Sejurus dengan menahan diri dari keterlenaan menikmati kesenangan sementara itu, kita juga dibiasakan (baca dipaksa) untuk disiplin, belajar yang rajin, shalat dan mengaji setiap hari, bermunajat di sepertiga akhir malam yang sunyi, puasa sunat, membantu orangtua dalam memenuhi kebutuhan hidup hari-hari, menyayangi sesamanya dan menghormati orang yang lebih tua dan takdhim kepada ayah ibunda juga semua guru.

Untuk apa semua ini dilakukan? Ya untuk meningkatkan kualitas hidup, sehingga meraih kebahagiaan, kini dan masa datang yang sudah menanti. Inilah sikap produkti menjadi sangat penting. Kita menanam biji kebajikan agar menuai kebahagiaan; kita menabur bibit unggul agar makmur; kita menyemai tanaman obat-obatan agar sehat dan selamat dunia akhirat.

Jadi sikap seorang muslim yang baik, bukan berarti lupa masa lalu, baik pengalaman diri sendiri maupun pengalaman orang-orang sebelum kita.

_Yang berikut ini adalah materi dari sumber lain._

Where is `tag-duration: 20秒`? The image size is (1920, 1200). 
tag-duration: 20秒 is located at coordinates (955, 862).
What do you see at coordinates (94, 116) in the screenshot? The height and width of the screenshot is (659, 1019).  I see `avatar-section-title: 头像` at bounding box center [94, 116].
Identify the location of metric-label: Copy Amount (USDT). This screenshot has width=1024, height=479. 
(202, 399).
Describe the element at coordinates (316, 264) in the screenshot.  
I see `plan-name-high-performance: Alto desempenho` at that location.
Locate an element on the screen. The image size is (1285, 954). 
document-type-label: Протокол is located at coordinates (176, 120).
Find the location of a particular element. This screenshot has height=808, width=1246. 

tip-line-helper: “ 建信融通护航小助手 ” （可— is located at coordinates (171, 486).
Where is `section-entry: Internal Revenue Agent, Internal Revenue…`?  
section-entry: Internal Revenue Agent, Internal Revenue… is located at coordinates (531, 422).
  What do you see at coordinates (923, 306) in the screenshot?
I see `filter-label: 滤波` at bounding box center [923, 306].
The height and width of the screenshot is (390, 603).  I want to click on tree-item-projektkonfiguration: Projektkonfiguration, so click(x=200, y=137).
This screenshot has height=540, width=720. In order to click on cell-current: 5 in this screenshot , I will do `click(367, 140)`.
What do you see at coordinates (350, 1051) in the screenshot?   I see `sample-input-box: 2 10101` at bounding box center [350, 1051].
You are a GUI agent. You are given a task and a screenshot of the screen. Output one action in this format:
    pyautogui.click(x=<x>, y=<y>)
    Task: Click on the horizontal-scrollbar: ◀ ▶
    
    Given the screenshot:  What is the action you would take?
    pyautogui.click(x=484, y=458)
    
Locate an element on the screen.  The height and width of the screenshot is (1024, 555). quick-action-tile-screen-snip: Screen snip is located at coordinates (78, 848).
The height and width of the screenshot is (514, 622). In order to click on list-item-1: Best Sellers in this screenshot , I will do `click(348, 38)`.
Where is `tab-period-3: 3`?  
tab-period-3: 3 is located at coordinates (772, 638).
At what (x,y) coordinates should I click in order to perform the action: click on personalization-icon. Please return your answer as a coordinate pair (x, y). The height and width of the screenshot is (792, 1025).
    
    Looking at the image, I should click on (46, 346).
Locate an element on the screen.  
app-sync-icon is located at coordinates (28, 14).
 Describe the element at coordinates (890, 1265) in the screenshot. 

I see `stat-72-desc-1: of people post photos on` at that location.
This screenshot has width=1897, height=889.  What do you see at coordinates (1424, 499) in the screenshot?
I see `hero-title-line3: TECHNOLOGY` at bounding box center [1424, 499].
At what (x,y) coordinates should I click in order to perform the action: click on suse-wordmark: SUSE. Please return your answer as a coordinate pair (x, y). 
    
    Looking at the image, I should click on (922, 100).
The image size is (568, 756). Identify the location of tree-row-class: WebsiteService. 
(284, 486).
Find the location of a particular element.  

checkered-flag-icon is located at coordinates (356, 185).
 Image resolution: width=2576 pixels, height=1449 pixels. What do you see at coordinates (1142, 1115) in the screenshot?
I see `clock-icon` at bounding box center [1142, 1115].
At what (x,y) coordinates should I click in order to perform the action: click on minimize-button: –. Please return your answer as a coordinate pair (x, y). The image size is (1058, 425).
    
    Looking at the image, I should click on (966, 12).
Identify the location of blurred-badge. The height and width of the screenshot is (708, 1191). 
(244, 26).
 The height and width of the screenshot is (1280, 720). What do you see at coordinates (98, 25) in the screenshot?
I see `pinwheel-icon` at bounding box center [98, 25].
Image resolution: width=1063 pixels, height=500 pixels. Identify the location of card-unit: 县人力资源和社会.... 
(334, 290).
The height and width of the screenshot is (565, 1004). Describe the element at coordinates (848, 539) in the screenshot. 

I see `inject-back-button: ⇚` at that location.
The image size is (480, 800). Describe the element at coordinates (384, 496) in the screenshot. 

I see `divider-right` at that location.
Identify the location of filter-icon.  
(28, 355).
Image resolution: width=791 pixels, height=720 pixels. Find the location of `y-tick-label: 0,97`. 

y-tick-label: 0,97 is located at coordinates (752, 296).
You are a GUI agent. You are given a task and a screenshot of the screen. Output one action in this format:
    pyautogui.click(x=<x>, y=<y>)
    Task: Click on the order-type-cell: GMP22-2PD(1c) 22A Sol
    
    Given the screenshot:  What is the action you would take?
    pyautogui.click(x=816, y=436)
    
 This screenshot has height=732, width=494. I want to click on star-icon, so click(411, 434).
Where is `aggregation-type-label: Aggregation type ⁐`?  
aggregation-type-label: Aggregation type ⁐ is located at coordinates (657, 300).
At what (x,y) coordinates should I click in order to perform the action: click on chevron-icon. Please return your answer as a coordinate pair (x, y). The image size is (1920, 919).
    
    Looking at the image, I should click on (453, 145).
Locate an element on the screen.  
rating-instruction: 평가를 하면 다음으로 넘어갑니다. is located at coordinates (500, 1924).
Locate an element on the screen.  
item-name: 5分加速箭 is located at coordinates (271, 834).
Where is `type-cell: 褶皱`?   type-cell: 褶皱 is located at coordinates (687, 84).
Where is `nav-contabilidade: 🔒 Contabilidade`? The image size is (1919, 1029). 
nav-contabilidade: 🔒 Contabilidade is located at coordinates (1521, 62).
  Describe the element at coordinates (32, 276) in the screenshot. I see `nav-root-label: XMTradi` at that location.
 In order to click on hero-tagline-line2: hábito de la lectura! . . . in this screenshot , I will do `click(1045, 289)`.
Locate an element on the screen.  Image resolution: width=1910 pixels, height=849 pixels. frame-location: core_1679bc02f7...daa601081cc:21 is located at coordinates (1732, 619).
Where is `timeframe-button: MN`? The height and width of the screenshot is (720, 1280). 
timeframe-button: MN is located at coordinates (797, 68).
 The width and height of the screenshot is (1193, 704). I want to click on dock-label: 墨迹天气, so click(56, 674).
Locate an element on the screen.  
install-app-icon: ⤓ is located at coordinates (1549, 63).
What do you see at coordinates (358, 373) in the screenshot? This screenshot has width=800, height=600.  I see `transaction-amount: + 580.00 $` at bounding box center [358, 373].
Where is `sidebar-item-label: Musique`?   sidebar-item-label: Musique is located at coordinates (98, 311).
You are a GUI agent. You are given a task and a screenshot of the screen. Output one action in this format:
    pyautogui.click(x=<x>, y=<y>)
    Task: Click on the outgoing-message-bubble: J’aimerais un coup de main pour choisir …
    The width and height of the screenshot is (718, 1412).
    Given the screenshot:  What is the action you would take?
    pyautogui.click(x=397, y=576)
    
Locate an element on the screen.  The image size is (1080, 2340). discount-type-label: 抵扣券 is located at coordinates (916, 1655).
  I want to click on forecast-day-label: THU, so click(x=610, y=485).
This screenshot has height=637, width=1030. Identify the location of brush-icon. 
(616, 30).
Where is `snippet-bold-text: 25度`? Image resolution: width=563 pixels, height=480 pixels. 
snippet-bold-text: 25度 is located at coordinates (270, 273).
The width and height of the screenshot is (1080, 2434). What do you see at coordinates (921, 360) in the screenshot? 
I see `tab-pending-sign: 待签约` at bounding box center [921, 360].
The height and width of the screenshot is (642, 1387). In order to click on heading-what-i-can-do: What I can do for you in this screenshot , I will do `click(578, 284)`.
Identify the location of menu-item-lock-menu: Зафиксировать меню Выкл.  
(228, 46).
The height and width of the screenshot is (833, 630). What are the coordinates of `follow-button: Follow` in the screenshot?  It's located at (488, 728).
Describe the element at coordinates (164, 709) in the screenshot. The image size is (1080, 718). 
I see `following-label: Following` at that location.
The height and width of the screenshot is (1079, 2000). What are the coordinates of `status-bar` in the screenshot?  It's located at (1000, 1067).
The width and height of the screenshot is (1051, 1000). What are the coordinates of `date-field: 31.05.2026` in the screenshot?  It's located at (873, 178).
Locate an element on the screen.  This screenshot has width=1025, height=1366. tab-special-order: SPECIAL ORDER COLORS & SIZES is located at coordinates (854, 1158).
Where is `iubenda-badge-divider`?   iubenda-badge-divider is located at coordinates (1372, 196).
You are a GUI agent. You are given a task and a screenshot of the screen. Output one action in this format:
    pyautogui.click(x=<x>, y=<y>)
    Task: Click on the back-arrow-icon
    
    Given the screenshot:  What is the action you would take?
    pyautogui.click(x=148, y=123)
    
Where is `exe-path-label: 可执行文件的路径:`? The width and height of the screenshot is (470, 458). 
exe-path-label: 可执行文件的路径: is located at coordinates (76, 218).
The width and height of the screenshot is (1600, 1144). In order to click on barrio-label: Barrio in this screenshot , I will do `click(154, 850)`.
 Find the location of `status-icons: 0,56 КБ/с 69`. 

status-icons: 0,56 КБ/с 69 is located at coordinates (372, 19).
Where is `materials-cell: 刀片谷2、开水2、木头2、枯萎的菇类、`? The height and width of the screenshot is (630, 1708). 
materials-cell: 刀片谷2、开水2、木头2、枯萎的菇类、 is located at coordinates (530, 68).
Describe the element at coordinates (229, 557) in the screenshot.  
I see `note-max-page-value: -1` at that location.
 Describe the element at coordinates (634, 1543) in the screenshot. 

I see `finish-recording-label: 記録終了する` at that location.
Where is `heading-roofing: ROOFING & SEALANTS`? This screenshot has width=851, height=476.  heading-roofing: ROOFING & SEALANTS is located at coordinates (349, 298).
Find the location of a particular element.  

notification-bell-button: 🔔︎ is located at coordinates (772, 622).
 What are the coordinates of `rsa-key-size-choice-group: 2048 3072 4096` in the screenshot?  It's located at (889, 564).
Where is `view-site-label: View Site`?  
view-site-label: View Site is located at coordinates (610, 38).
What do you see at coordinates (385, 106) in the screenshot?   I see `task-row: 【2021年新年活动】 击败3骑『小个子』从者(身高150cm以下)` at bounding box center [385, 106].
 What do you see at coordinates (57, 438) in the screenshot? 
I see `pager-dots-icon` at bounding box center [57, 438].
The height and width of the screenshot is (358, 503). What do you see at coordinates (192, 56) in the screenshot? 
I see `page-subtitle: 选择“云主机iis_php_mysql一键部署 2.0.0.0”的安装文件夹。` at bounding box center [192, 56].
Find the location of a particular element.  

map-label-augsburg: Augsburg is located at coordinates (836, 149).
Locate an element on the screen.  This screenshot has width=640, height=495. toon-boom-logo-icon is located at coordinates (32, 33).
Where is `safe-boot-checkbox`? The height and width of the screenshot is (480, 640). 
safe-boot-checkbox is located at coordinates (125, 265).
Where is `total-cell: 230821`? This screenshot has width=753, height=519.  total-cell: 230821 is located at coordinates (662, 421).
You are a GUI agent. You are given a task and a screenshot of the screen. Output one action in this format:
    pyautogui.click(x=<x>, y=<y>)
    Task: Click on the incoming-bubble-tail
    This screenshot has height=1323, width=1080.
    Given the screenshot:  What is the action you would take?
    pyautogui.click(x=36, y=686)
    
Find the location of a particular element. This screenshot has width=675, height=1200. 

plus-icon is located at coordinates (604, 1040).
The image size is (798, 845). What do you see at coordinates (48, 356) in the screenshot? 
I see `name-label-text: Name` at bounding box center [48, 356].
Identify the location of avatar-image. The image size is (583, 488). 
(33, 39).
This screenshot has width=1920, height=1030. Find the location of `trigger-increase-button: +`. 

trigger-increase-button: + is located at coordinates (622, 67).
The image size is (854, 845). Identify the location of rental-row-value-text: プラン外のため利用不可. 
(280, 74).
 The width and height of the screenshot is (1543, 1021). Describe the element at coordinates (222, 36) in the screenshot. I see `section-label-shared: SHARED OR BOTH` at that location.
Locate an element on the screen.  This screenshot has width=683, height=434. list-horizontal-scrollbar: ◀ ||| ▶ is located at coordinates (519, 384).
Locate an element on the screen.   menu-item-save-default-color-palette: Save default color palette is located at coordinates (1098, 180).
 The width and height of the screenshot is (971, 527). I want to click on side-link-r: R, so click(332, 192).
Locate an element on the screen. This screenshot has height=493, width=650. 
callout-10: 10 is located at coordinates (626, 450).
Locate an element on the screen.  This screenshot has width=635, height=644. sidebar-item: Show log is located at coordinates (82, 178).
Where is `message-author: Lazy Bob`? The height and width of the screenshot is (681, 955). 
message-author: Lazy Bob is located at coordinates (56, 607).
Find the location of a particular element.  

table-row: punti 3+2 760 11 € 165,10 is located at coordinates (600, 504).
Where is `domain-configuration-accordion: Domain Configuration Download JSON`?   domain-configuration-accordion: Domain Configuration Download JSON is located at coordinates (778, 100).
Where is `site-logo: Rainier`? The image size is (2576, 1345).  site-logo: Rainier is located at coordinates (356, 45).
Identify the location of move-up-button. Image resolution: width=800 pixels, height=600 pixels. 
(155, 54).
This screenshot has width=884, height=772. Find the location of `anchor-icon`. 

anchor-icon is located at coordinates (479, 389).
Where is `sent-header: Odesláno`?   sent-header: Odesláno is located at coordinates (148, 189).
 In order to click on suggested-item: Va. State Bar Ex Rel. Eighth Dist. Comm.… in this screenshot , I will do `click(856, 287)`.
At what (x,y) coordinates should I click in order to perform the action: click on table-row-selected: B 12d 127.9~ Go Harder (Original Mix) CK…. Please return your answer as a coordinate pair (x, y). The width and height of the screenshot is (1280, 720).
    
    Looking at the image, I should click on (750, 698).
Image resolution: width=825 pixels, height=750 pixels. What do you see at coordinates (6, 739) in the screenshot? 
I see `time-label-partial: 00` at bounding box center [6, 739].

Dalam hal ini kita diingatkan oleh Allah melalui firmanNya yang artinya, Sesungguhnya telah berlalu sebelum kamu sunah-sunah Allah; Karena itu berjalanlah kamu di muka bumi dan perhatikanlah bagaimana akibat orang-orang yang mendustakan (rasul-rasul). (Qs. Ali Imran 137). Katakanlah: “Berjalanlah di muka bumi, kemudian perhatikanlah bagaimana kesudahan orang-orang yang mendustakan itu”.(Qs. Al-An’am 11)

Kami tidak mengutus sebelum kamu, melainkan orang laki-laki yang Kami berikan wahyu kepadanya diantara penduduk negeri. Maka tidakkah mereka bepergian di muka bumi lalu melihat bagaimana kesudahan orang-orang sebelum mereka (yang mendustakan rasul) dan sesungguhnya kampung akhirat adalah lebih baik bagi orang-orang yang bertakwa. Maka tidakkah kamu memikirkannya? (Qs. Yusuf 109) Katakanlah: “Berjalanlah kamu (di muka) bumi, lalu perhatikanlah bagaimana akibat orang-orang yang berdosa.(Qs.Al-Naml 69)
Dan apakah mereka tidak mengadakan perjalanan di muka bumi dan memperhatikan bagaimana akibat (yang diderita) oleh orang-orang sebelum mereka? orang-orang itu adalah lebih kuat dari mereka (sendiri) dan telah mengolah bumi (tanah) serta memakmurkannya lebih banyak dari apa yang telah mereka makmurkan. Dan telah datang kepada mereka rasul-rasul mereka dengan membawa bukti-bukti yang nyata. Maka Allah sekali-kali tidak berlaku zalim kepada mereka, akan tetapi merekalah yang berlaku zalim kepada diri sendiri (Qs. Al-Rum 9) Katakanlah: “Adakanlah perjalanan di muka bumi dan perhatikanlah bagaimana kesudahan orang-orang yang terdahulu. Kebanyakan dari mereka itu adalah orang-orang yang mempersekutukan (Allah)” (Qs. Al-Rum 42)

Sekali lagi pengalaman merupakan guru yang amat bijak, sehingga masing-masing kita, saya tuan puan kini dapat mengambil ibrah dari padanya guna dapat mempersiapkan diri menyongsong masa depan sehingga lebih maju, berkeadaban, dan hidup bermartabat di bawah ridha Allah ta’ala. Aamiin ya Rabb.